My little son is only ten. He hands me teeth when he walks by every once in a while, and likes Minecraft, and riding his bike and sledding, and lots of other little kid stuff. But he’s kind of wonderful around the edges.
He plays the drums in a band with his big brother. They call themselves Unorganized Hancock. Just the two of them. He can, and has, played in front of live audiences for as many as three hours at a time, without making many noticeable errors. He’s homeschooled. He has not been drilled in drumming fundamentals very much. I gave him rudimentary lessons for a few weeks to start him off a couple years ago or so, but he really learned simply by playing along with his brother.
They were rehearsing a new song, and the little feller asked why his big brother was playing the first note of the song as a D#. That’s wrong he said, the first note of the song is supposed to be E. The big guy had tuned his guitar down a half-step, which makes it easier to sing some songs while still playing the guitar as if it was in a standard tuning. There was no way for my ten year old son to know that. He just hears the first note and knows it’s not correct.

_Tasks to perform:_
• 1. What do the two brothers call their band, according to the passage about the young drummer?
• 2. Carry on the passage about the ten-year-old drummer from its last sentence.

_Extracted material:_
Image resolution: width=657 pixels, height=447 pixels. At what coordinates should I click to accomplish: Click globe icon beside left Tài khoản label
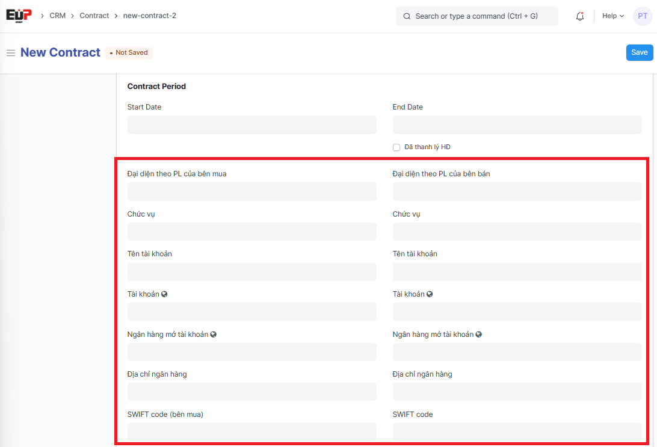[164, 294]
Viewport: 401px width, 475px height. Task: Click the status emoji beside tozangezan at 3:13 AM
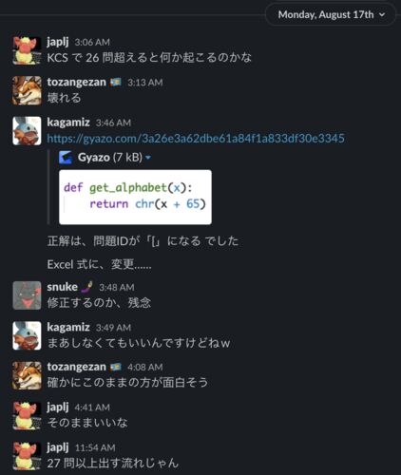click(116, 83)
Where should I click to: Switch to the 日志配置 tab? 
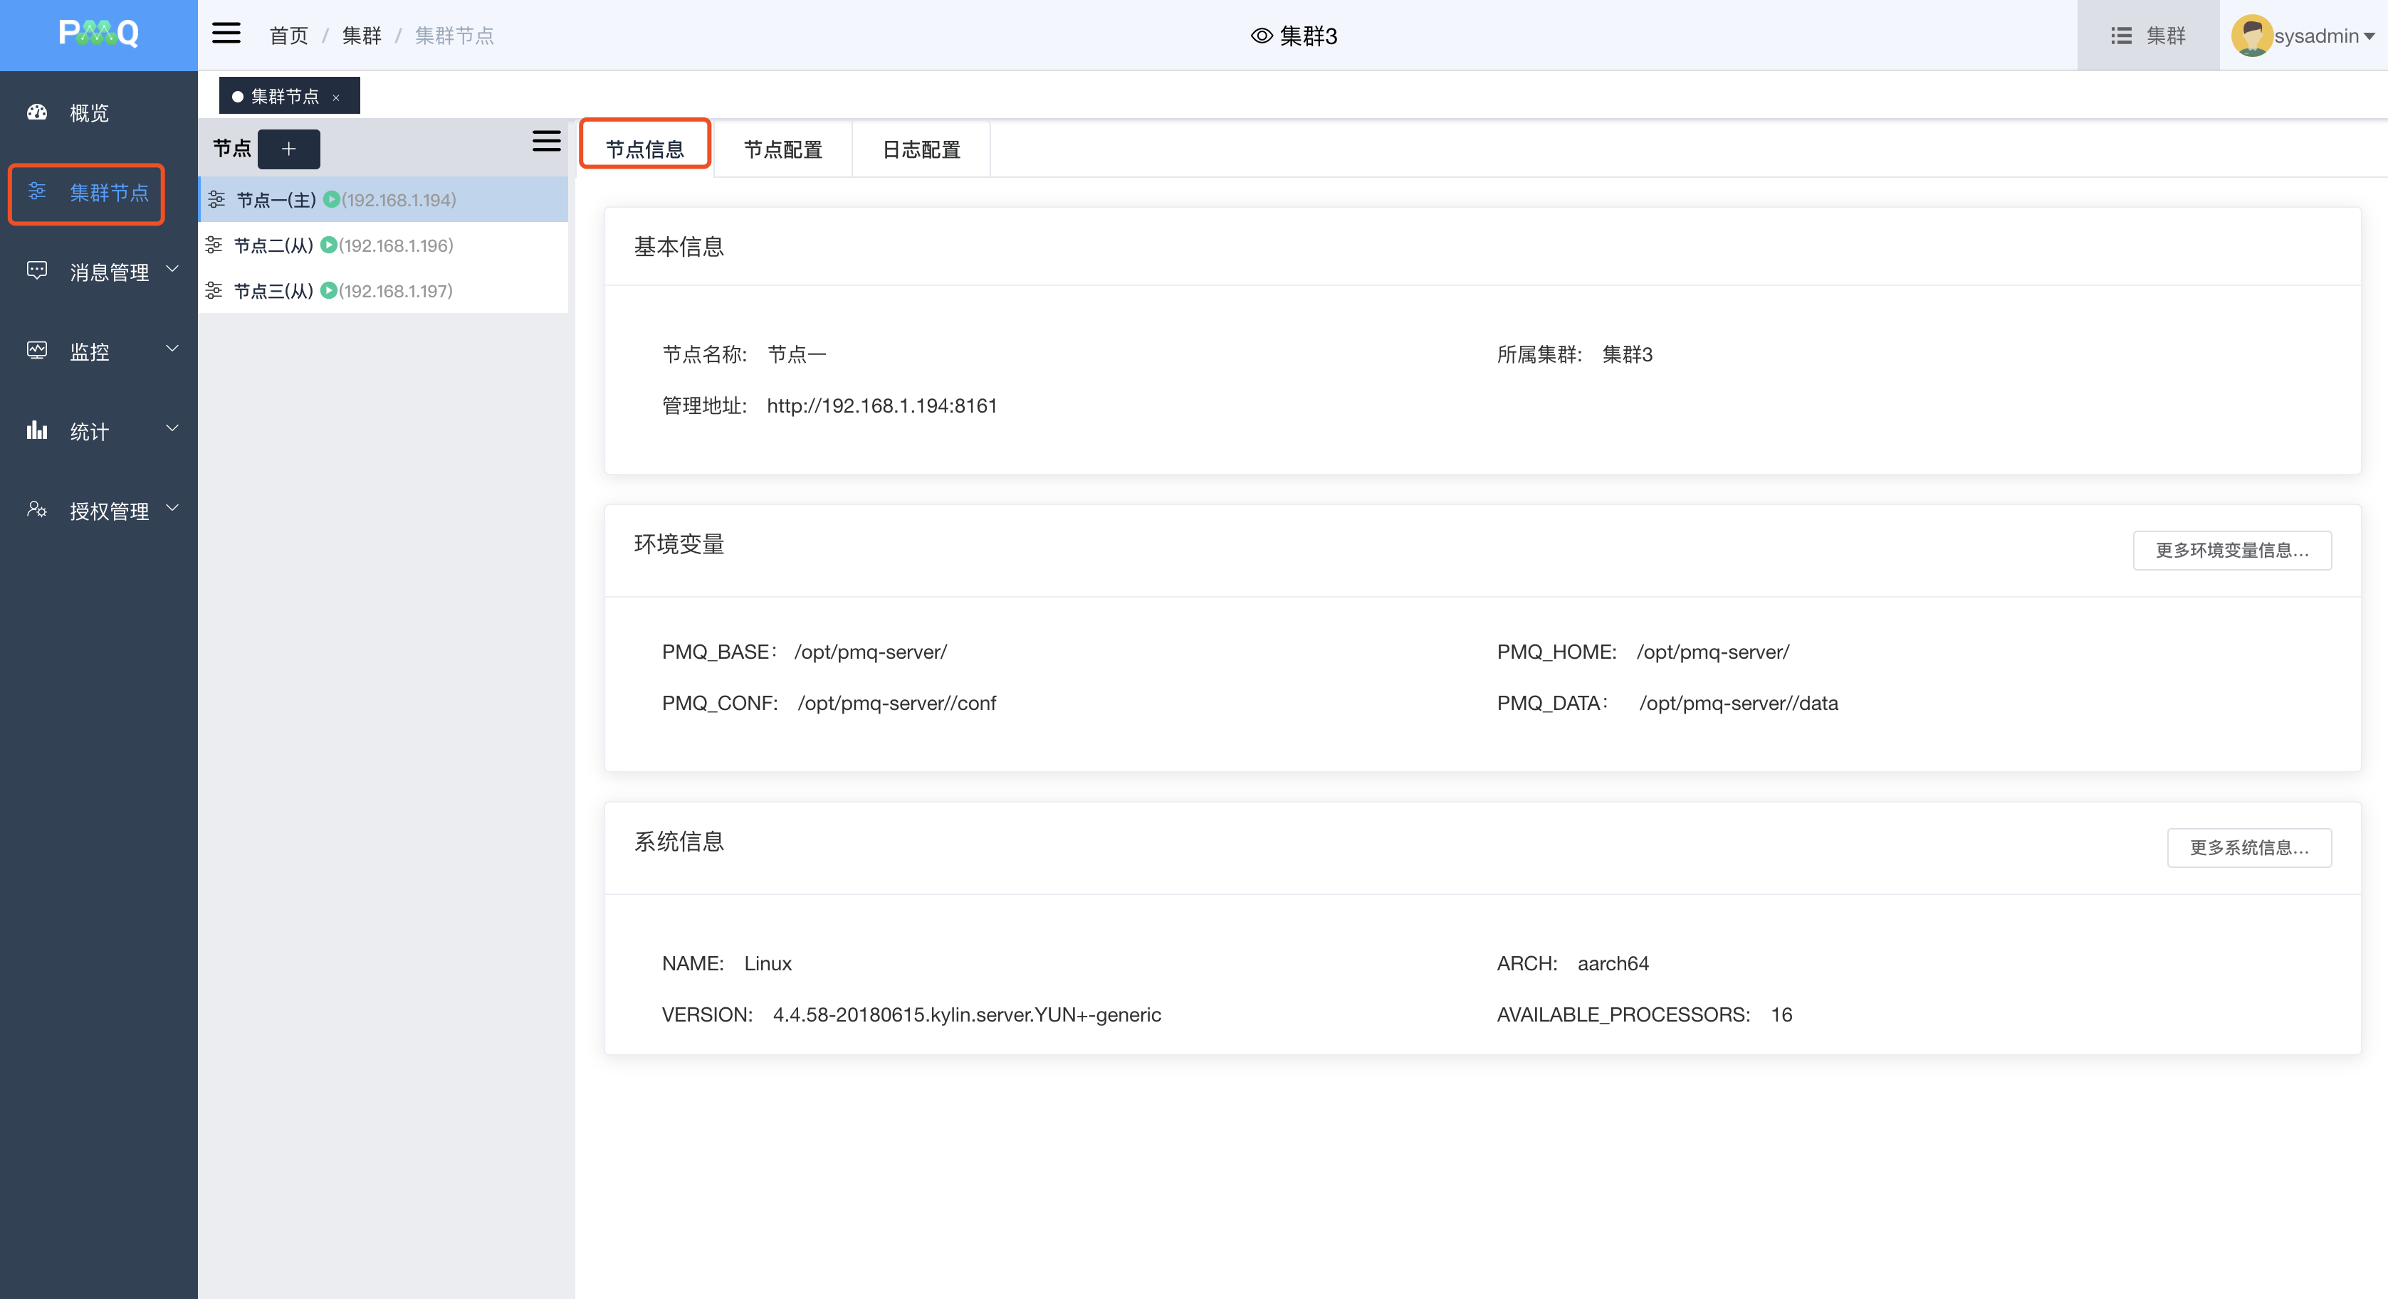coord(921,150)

---

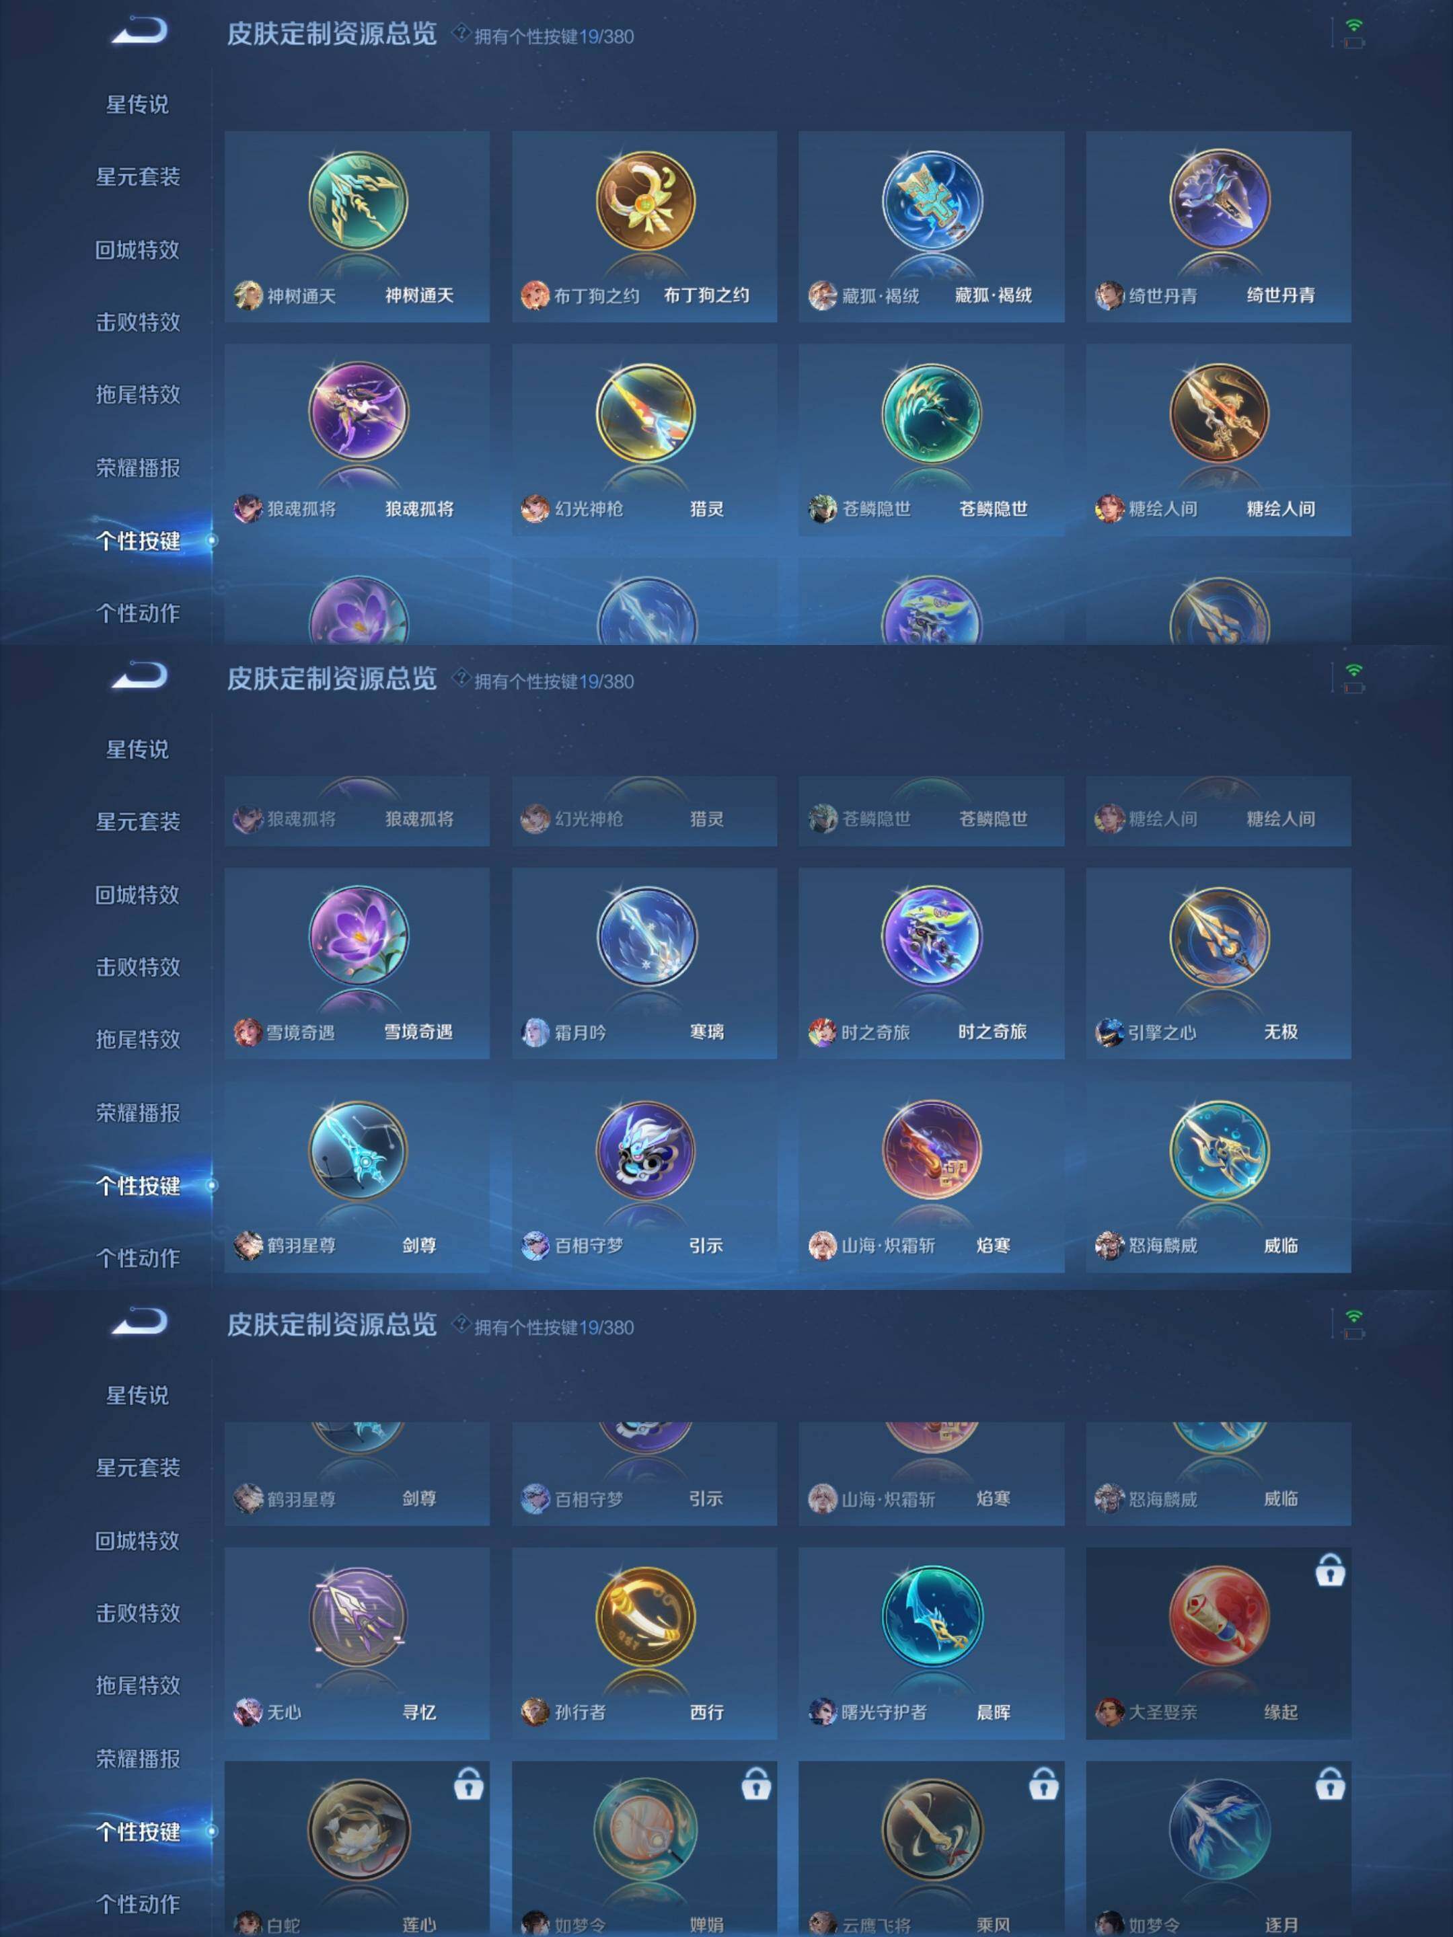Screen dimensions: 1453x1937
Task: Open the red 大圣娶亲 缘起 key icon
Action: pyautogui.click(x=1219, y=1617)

_Task answers:_
• 1. Unorganized Hancock.

• 2.
Musicians with absolute perception may experience difficulties which do
not exist for other musicians. Because absolute listeners are capable of
recognizing that a musical composition has been transposed from its
original key, or that a pitch is being produced at a nonstandard
frequency (either sharp or flat), a musician with absolute pitch may
become distressed upon perceiving tones they believe to be “wrong” or
hearing a piece of music “in the wrong key.” Wikipedia
He doesn’t need a reference note to know what any given note is when he hears it. That’s Perfect Pitch, also called Absolute Pitch. People without the gift of Perfect Pitch can train their ear to recognize intervals from a reference note to name notes on a scale, which is called Relative Pitch, but there’s no way to “learn” Perfect Pitch. My older brother is a very fine musician, and is quite adept at hearing “Relative Pitch,” by dint of lots of work on his part. Me, I was a bad musician and don’t even play the radio now. I told my older brother that his nephew, who is also his namesake, seemed to have Perfect Pitch, he told me that he thought that perfect pitch was the noise you hear when you throw a bagpipe into a dumpster, and hit a dulcimer you threw in there yesterday. He says try the veal, too.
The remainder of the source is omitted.